> _EXTRACTED TEXT_:
* BEGIN *

Perhaps it would have been better to start inductively; n = 0 clearly is valid by (2), n = 1..3 by (3), then consider the addition of the first (n+1)th non-collinear point (if the points make a line then they continue to describe a complete set by (4)). The set of pairwise lines now generated still does not realize any new points, since there are no intersections (except of entire lines on the existing "line", which do not add new points); the lines formed through pn are distinct. Points collinear with the first n may be still added to the set without violating the condition for completeness.

The difficulty is with adding a second point not collinear with the first n. If this is done either the set becomes incomplete or case (6) is introduced (and no more points may be added, as shown above). For case (6) we require that both (a) n = 4 and (b) that there already exist a point in the first n collinear with the two points added (if not, one can be generated and the set is not complete).

It remains to show that if either (a) or (b) are not satisfied then the addition of the second non-collinear point affords an incomplete set (or an infinite complete set, I suppose). Construct a line l0 containing point pn and a point on the "line" such that l0 does not contain pn+1 (such a point exists trivially, because the "line" must have at least 2 points). Construct l1 between pn+1 and a point on the "line" such that l1 does not contain pn and is not parallel to l0 (possible because n is at least 3 and the case where there are 3 points on the line that do not allow the construction has been eliminated - the parallelogram). The intersection of l0 and l1 will describe a new point, thus the set is no longer complete, QED.

A little long, I've been out of school for a while....

For the second, using the first result we know that the problem is equivalent to "show that all infinite complete sets are dense"; I'll come back later and see if I can come up with a proof.

* END *

> _RECORDS_:
* BEGIN *

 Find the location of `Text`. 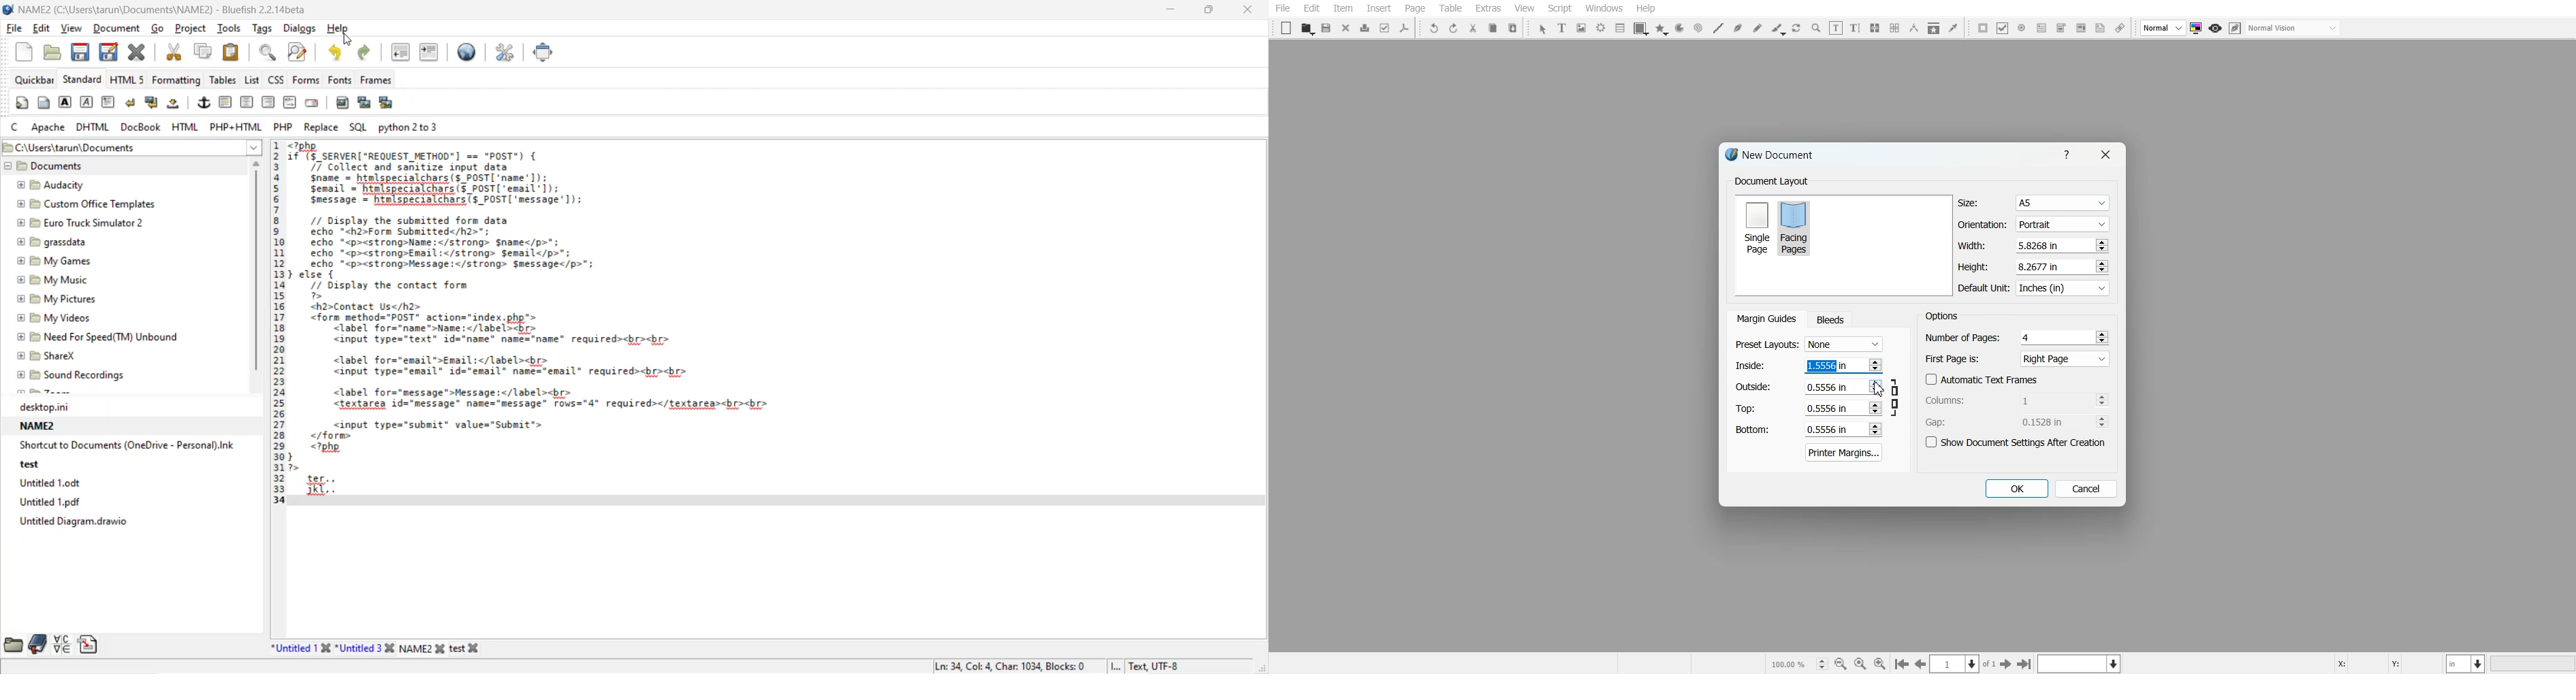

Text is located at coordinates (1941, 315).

* END *
* BEGIN *

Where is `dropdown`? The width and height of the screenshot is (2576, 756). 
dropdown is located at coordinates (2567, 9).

* END *
* BEGIN *

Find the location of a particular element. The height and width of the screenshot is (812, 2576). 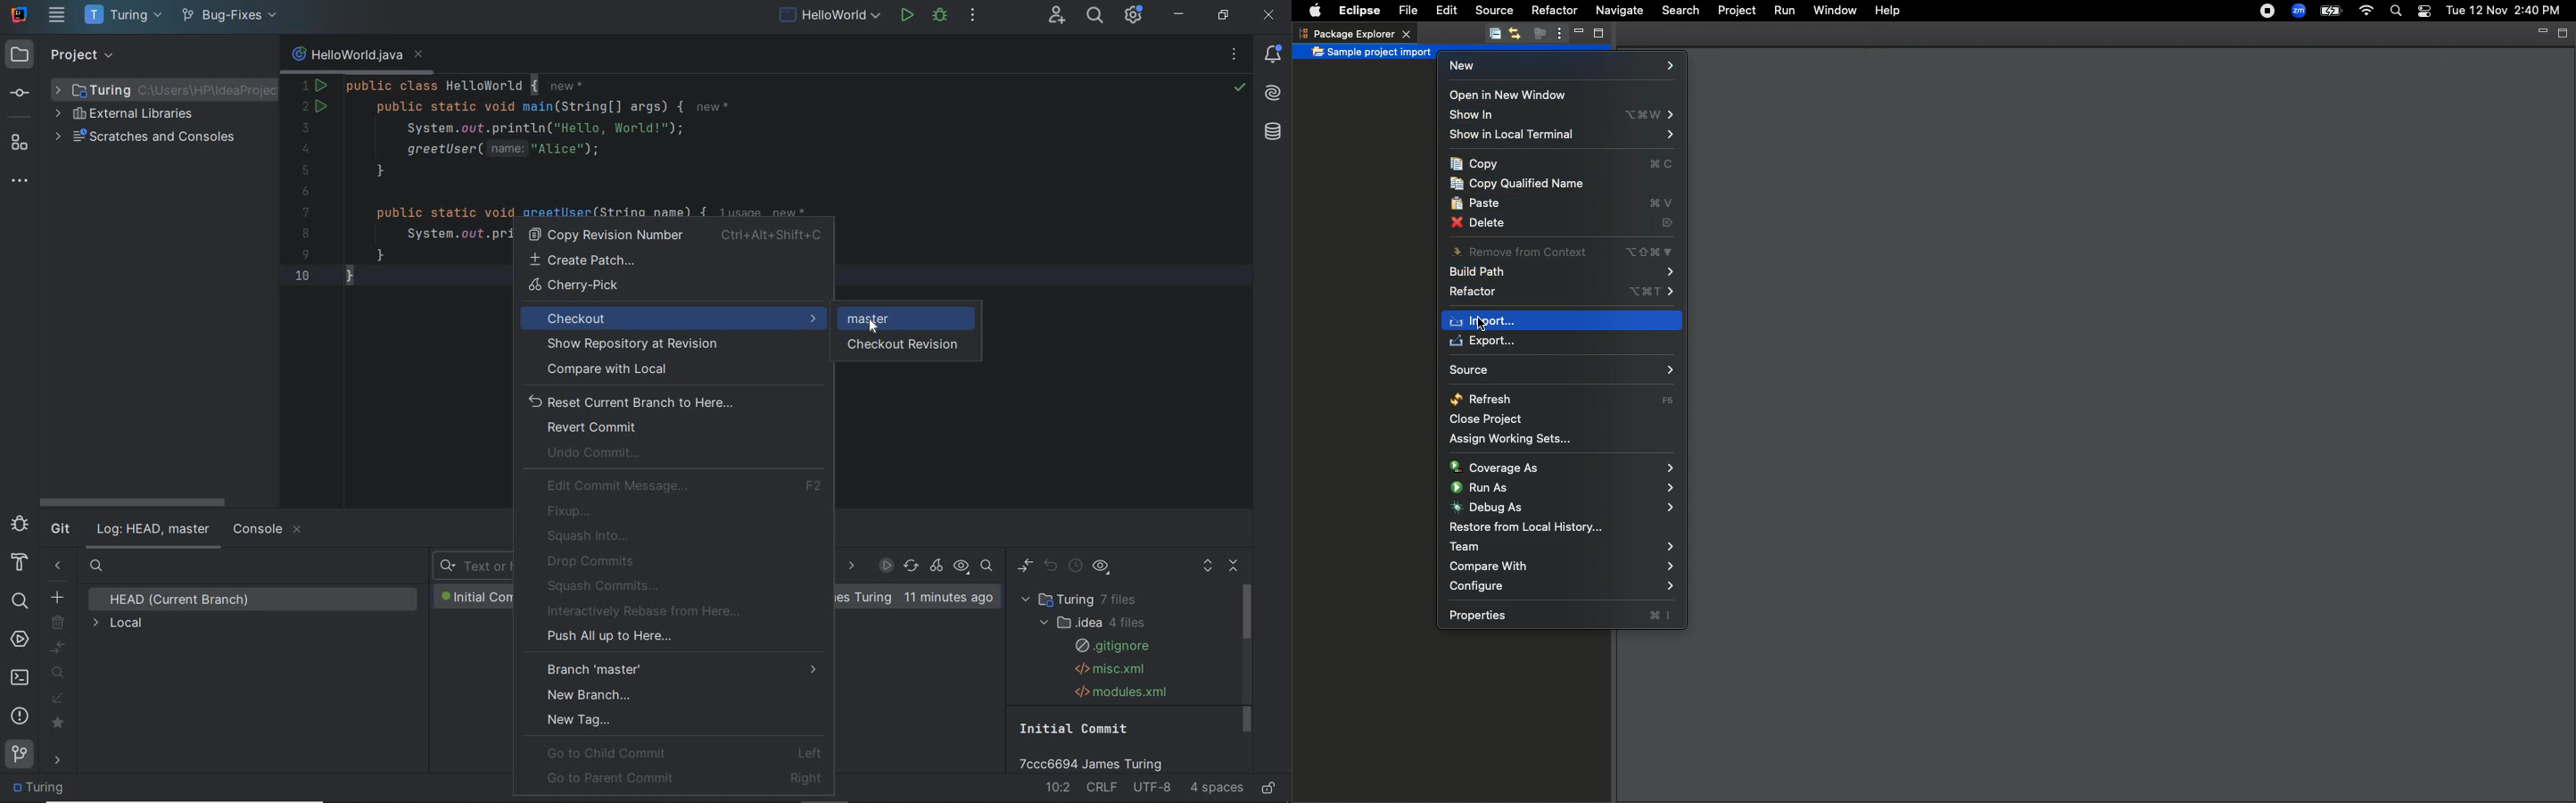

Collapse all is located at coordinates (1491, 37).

* END *

> _EXERCISE GOAL_:
Using the forum post about complete point sets above, decide whether each statement agrees with it. Answer yes or no for each, and quote the words from the post that decide it.
(a) The case n = 0 is valid by (2).
(b) The "line" must have at least 3 points.
(c) The post includes a finished proof for the second problem.

> _COMPLETE RESPONSE_:
(a) Yes: "n = 0 clearly is valid by (2)"
(b) No: "the "line" must have at least 2 points"
(c) No: "I'll come back later and see if I can come up with a proof."